Fragment tekstu.
----------
Co tam rozwój, co tam zdanie autorytetów. Nie jedziesz i już. Polska piłka nie straci kolejnego utalentowanego zawodnika. Prasa nie będzie pisała o exodusie młodych zawodników. Zwolennicy rodzimej myśli szkoleniowej odetchną z ulgą. Wszyscy będą zadowoleni. Wszyscy – oprócz ciebie. W końcu ktoś właśnie odarł cię z marzeń.

– Jeśli zawodnik dostał poważną możliwość dokształcania się za granicą, powinien korzystać. Młodzi są dziś odważni, znają języki, nie boją się nowych wyzwań. Chcą się uczyć od najlepszych. Nie powinno im się tego zabraniać – twierdzi Michał Globisz.

W ostatnich latach do szkółek piłkarskich na Zachodzie wyjechało kilkudziesięciu młodych Polaków. Co do tego, czy był to dobry ruch, zdania są podzielone. Jedni krzyczą: jechać, drudzy: zostawać. Wielu zawodników musiało obejść się smakiem nawet w przypadku zwykłych kilkudniowych obozów treningowych. Tak jak Oktawian Skrzecz, 13-latek z Lechii Gdańsk. Wyrastający ponad przeciętność otrzymał w tym roku szansę wzięcia udziału w obozie treningowym Chelsea Londyn. Władze klubu w ostatniej chwili zabroniły mu jednak wyjazdu. Wielkie plany, wielkie marzenia nie dość, że spełzły na niczym, to jeszcze zamieniły się w koszmar.

Nie jesteśmy dostarczycielami

Stanowisko Lechii jest jasne: szkolimy dla siebie, nie dla obcych. Niby ma do tego prawo. Przed każdym sezonem młody zawodnik podpisuje deklarację o uczestnictwie w rozgrywkach ligowych. W trakcie ich trwania jest skazany na łaskę klubu. Nawet w momencie, kiedy dostanie życiową szansę treningu w jednym z najlepszych klubów świata. Treningu, na którym mógłby tylko zyskać. Piłkarsko i życiowo. No, ale widocznie niektórym jest to nie na rękę.

– Lechia nie należy do klubów, które podporządkowują się celom innych drużyn. Mamy swoją ustaloną strategię i ją realizujemy. Nie chcemy być dostarczycielem zawodników nieukształtowanych dla zagranicznych zespołów. Lechia szkoli zawodników dla własnych celów. Żeby grali w ekstraklasie. W Lechii. Jednorazowo na zasadzie poznania realiów w innych klubach czy państwach wyrażaliśmy zgodę na wyjazdy naszych utalentowanych zawodników, ale nie widzimy powodów, dla których mieliby jeździć częściej – mówi Błażej Jenek, dyrektor sportowy Lechii.
----------
Zestaw zadań.
1 - Oceń, czy stwierdzenia (a), (b) i (c) zgadzają się z fragmentem o Lechii, i każdą odpowiedź „tak” lub „nie” uzasadnij rozstrzygającymi słowami z tekstu, przytoczonymi dosłownie. (a) Oktawian Skrzecz dostał szansę udziału w obozie treningowym Chelsea Londyn. (b) Według Błażeja Jenka Lechia nigdy nie zgodziła się na wyjazd swoich zawodników. (c) Młody zawodnik podpisuje przed każdym sezonem deklarację o uczestnictwie w rozgrywkach ligowych.
2 - Zastąp we fragmencie o Lechii „młody zawodnik” słowami „początkujący piłkarz” i przytocz tekst od słów „Stanowisko Lechii jest” aż do słów „nie na rękę.” włącznie.
Zestawienie stanowi odrębny materiał, niezwiązany z fragmentem o Lechii.

Zapisane dane.
----------
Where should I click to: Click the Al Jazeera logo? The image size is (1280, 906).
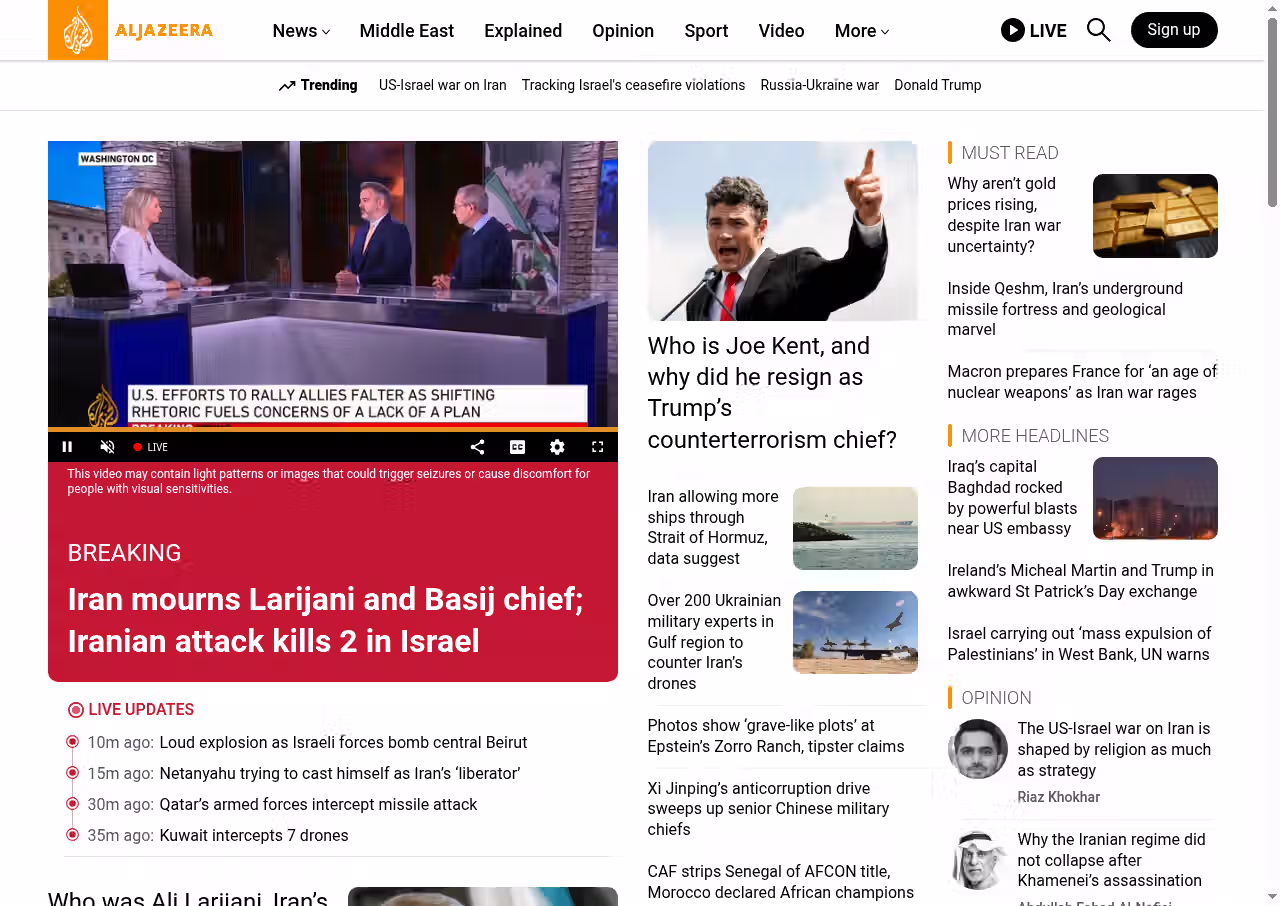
----------
Rozwiązania zadań.
1 -
(a) Tak: „otrzymał w tym roku szansę wzięcia udziału w obozie treningowym Chelsea Londyn”.
(b) Nie: „Jednorazowo na zasadzie poznania realiów w innych klubach czy państwach wyrażaliśmy zgodę na wyjazdy naszych utalentowanych zawodników”.
(c) Tak: „Przed każdym sezonem młody zawodnik podpisuje deklarację o uczestnictwie w rozgrywkach ligowych”.

2 -
Stanowisko Lechii jest jasne: szkolimy dla siebie, nie dla obcych. Niby ma do tego prawo. Przed każdym sezonem początkujący piłkarz podpisuje deklarację o uczestnictwie w rozgrywkach ligowych. W trakcie ich trwania jest skazany na łaskę klubu. Nawet w momencie, kiedy dostanie życiową szansę treningu w jednym z najlepszych klubów świata. Treningu, na którym mógłby tylko zyskać. Piłkarsko i życiowo. No, ale widocznie niektórym jest to nie na rękę.